■ **WHAT THE TASK ASKS**
Please write out word for word the opening lines of the material, including the line with "Hide the topmost" as the last.

■ **SUPPLIED INFORMATION**
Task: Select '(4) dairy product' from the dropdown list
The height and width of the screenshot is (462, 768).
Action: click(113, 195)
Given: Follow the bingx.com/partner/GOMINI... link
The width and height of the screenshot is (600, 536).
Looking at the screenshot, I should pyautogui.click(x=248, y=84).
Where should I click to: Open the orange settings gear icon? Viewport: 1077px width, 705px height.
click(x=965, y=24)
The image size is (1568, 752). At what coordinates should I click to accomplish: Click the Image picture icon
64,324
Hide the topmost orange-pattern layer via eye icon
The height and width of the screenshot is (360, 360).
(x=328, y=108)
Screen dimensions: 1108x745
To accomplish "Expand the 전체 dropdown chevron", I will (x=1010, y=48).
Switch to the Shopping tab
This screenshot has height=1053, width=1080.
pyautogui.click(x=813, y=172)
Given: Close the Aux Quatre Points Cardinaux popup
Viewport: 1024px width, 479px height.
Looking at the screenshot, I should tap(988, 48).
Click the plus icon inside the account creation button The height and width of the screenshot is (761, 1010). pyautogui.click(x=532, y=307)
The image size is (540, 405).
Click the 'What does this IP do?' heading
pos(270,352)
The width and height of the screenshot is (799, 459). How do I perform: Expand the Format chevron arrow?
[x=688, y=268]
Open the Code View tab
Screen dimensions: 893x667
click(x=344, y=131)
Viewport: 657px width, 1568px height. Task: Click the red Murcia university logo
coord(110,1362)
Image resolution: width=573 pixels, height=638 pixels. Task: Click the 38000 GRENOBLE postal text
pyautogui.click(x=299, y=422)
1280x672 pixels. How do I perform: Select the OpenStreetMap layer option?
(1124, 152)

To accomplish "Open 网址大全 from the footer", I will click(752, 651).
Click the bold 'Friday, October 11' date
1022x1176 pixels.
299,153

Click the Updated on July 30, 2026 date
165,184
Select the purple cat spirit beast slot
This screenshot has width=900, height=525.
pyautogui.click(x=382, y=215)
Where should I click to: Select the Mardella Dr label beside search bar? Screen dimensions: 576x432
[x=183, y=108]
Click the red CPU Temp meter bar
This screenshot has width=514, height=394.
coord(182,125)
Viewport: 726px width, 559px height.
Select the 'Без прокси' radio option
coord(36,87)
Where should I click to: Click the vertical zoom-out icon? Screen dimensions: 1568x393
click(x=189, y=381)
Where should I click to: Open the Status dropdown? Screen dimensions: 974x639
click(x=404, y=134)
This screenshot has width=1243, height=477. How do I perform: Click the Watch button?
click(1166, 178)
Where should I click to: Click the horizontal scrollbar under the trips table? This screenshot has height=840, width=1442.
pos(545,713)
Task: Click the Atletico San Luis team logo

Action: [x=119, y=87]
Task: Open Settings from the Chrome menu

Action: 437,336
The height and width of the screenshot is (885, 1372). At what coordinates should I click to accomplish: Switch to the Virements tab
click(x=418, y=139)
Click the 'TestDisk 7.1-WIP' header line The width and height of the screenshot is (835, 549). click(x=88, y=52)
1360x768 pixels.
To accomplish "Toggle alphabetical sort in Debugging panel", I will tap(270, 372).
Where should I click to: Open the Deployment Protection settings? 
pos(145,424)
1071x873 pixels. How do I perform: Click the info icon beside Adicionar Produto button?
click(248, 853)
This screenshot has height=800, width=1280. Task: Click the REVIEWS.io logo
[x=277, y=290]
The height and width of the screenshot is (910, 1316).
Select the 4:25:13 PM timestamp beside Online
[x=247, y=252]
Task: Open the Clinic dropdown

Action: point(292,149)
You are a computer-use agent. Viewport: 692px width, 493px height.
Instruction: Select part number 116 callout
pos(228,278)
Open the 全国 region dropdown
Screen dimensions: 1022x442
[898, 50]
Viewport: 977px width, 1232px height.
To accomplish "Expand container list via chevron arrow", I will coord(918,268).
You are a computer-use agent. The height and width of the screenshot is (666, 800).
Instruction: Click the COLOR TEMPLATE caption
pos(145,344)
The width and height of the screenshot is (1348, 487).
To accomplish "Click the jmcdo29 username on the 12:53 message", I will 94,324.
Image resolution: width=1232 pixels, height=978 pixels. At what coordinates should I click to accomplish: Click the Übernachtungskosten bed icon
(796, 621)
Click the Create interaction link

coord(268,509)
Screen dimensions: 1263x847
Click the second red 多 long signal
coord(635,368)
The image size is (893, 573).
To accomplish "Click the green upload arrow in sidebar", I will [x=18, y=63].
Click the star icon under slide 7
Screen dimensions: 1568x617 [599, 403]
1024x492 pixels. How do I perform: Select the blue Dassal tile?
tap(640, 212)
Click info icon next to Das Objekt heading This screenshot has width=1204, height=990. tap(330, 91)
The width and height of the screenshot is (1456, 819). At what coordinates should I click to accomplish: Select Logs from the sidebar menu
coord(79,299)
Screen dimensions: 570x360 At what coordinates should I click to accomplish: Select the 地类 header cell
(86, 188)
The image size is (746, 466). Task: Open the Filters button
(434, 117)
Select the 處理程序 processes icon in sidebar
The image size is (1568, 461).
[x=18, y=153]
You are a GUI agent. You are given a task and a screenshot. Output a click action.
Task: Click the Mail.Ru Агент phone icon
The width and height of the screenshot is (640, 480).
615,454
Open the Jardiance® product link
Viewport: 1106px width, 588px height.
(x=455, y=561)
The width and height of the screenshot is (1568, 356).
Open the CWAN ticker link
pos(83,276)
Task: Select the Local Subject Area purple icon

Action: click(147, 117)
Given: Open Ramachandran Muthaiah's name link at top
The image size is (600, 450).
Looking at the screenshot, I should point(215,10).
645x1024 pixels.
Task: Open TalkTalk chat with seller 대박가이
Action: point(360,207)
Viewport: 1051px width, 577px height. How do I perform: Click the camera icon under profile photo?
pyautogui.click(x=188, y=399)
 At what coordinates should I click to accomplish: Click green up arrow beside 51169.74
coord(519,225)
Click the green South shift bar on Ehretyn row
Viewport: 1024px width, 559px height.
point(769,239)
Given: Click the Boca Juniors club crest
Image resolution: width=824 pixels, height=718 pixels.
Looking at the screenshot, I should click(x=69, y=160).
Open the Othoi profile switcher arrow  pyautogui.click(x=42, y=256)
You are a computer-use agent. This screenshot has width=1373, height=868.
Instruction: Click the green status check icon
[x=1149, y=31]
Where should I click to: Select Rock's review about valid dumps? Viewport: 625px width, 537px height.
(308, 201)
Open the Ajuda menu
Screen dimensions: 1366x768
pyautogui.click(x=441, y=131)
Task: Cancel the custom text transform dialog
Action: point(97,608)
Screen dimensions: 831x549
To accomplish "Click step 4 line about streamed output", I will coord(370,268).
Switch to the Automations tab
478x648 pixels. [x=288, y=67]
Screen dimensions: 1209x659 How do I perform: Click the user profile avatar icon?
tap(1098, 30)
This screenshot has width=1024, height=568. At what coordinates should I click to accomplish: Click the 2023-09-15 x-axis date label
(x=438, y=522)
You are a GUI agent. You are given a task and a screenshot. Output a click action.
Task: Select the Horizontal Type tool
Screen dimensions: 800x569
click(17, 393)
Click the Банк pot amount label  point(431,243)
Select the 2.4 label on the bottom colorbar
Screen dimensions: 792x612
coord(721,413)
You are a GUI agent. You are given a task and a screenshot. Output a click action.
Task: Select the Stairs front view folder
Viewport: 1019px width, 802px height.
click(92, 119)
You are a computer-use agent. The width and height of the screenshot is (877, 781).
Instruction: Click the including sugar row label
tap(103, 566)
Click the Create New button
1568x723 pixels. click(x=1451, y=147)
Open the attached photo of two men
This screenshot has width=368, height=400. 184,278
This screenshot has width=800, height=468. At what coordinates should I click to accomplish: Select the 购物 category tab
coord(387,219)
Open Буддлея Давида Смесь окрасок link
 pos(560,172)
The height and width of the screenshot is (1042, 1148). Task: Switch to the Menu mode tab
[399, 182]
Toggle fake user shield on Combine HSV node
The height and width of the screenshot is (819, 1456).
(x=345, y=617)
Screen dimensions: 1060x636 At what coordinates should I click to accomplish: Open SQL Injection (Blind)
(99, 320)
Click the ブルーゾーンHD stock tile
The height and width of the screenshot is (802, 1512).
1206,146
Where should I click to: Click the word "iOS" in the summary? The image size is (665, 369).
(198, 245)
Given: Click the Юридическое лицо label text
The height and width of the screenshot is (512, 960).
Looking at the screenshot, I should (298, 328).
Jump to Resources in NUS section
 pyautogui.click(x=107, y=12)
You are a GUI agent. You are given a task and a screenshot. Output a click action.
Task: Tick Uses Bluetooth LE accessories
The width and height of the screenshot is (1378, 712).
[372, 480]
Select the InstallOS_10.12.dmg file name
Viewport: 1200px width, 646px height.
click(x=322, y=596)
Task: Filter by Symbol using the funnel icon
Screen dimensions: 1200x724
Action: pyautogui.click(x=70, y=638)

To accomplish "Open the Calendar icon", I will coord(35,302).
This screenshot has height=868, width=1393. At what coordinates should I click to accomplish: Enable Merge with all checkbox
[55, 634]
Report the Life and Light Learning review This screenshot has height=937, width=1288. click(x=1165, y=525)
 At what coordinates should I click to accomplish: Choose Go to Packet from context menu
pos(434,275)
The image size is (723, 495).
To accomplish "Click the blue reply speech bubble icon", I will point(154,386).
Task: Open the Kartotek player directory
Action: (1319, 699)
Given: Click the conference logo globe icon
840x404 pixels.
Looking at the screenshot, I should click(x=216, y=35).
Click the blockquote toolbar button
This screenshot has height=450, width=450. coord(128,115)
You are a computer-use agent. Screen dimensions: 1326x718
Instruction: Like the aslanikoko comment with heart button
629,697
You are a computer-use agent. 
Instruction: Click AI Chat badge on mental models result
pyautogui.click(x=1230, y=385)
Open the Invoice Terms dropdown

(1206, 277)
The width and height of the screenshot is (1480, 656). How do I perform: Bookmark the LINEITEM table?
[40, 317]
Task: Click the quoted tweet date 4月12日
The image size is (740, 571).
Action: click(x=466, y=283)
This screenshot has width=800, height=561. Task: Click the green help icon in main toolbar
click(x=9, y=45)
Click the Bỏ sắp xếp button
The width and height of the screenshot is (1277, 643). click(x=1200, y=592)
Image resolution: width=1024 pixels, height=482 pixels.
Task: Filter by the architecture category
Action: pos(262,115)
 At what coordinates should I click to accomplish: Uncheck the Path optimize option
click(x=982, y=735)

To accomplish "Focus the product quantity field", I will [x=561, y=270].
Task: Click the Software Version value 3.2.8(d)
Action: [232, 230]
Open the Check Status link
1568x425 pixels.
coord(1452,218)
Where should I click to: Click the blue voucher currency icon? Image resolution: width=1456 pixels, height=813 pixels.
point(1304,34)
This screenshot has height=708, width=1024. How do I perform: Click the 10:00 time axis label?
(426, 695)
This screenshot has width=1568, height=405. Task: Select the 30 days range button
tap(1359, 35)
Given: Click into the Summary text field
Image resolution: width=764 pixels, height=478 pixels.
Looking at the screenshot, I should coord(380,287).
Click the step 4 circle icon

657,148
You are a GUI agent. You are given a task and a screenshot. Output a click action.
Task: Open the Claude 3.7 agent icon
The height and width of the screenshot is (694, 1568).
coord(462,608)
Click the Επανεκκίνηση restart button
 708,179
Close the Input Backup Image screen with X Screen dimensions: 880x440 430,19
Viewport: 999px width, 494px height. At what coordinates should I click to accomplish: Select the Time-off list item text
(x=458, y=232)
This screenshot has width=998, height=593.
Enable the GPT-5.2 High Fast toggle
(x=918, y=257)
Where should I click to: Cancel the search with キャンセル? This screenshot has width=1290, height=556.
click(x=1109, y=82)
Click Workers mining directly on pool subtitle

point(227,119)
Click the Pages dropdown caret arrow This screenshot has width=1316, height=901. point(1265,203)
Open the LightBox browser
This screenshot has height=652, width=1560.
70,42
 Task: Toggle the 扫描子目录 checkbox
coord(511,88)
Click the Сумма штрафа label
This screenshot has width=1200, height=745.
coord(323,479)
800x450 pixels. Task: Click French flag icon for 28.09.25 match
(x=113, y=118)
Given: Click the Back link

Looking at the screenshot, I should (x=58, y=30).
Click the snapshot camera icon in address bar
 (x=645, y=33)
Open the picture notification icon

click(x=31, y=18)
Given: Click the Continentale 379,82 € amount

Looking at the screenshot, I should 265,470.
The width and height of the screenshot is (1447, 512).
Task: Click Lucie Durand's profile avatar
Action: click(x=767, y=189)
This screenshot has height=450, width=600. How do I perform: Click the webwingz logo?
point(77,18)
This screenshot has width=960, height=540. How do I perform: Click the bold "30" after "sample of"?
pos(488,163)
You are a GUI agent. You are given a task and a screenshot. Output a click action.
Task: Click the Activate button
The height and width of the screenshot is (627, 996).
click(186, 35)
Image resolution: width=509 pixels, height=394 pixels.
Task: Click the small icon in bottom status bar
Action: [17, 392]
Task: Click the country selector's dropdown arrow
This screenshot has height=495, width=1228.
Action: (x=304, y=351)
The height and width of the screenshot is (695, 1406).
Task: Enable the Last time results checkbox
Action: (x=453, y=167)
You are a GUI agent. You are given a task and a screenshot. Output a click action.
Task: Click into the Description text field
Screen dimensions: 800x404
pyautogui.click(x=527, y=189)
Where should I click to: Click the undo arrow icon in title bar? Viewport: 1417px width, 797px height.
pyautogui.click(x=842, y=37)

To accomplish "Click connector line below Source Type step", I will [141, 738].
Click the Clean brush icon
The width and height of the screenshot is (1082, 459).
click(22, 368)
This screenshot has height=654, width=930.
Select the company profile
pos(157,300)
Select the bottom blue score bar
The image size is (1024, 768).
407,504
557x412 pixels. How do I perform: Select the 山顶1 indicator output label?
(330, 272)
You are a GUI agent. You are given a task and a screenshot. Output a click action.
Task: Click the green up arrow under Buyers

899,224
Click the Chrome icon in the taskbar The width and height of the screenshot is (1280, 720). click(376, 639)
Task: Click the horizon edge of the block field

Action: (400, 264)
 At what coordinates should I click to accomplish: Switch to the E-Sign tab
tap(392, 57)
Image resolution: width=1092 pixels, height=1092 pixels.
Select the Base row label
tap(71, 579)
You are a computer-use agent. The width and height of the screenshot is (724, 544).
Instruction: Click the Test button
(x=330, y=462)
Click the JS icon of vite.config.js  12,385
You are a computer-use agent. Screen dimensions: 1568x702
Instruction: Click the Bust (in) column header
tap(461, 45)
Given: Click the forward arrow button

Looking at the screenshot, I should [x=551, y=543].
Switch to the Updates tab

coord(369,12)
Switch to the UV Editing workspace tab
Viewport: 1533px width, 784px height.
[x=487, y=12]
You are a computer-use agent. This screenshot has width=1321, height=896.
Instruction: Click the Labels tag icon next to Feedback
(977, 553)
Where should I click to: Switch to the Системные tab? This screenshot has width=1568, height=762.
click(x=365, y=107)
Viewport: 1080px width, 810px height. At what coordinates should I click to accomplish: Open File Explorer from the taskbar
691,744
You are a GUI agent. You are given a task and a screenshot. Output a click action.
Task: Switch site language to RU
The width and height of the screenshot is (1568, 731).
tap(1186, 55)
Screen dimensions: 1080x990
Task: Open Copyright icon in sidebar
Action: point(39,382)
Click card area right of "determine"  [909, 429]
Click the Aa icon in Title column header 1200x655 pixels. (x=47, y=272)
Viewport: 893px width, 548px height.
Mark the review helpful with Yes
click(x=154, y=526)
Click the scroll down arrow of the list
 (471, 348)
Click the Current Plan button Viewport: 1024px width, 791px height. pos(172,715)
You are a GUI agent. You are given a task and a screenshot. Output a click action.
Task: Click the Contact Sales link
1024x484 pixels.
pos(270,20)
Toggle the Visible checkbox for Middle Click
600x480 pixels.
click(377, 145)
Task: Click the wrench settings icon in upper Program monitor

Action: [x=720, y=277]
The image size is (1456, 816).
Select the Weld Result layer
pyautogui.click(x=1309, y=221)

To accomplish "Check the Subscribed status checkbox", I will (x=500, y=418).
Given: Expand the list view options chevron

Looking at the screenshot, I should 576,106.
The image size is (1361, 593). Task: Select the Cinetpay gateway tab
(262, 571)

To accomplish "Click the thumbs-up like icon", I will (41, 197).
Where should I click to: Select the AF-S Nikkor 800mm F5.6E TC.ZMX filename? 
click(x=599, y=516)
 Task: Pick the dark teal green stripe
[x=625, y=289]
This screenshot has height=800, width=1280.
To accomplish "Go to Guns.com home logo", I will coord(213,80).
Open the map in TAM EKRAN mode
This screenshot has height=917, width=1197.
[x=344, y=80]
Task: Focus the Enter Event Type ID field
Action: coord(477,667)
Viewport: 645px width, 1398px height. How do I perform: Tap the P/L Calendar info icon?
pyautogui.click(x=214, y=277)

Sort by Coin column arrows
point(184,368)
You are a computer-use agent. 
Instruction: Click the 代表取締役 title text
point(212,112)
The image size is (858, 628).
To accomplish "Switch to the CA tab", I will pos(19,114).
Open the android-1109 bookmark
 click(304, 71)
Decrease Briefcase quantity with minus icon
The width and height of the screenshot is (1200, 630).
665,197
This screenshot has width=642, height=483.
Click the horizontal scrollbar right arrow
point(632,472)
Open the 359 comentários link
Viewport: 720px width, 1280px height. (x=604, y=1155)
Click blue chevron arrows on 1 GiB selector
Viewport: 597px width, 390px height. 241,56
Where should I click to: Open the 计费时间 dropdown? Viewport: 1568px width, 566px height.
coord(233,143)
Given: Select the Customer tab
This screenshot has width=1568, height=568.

■ **OUTPUT**
Task: Select '(4) dairy product' from the dropdown list
The height and width of the screenshot is (462, 768).
Action: click(113, 195)
Given: Follow the bingx.com/partner/GOMINI... link
The width and height of the screenshot is (600, 536).
Looking at the screenshot, I should pyautogui.click(x=248, y=84).
Where should I click to: Open the orange settings gear icon? Viewport: 1077px width, 705px height.
click(x=965, y=24)
The image size is (1568, 752). At what coordinates should I click to accomplish: Click the Image picture icon
64,324
Hide the topmost orange-pattern layer via eye icon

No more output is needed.